• THE RECORDS
• • • • •

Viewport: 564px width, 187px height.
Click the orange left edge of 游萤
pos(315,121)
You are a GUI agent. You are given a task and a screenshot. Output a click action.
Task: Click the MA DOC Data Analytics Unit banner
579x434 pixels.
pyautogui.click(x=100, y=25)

• • • • •

• WHAT IS NEEDED
Using the listing above, please repeat every entry exactly.

• RESULT OF THE EXERCISE
Viewport: 564px width, 187px height.
Click the orange left edge of 游萤
pos(315,121)
You are a GUI agent. You are given a task and a screenshot. Output a click action.
Task: Click the MA DOC Data Analytics Unit banner
579x434 pixels.
pyautogui.click(x=100, y=25)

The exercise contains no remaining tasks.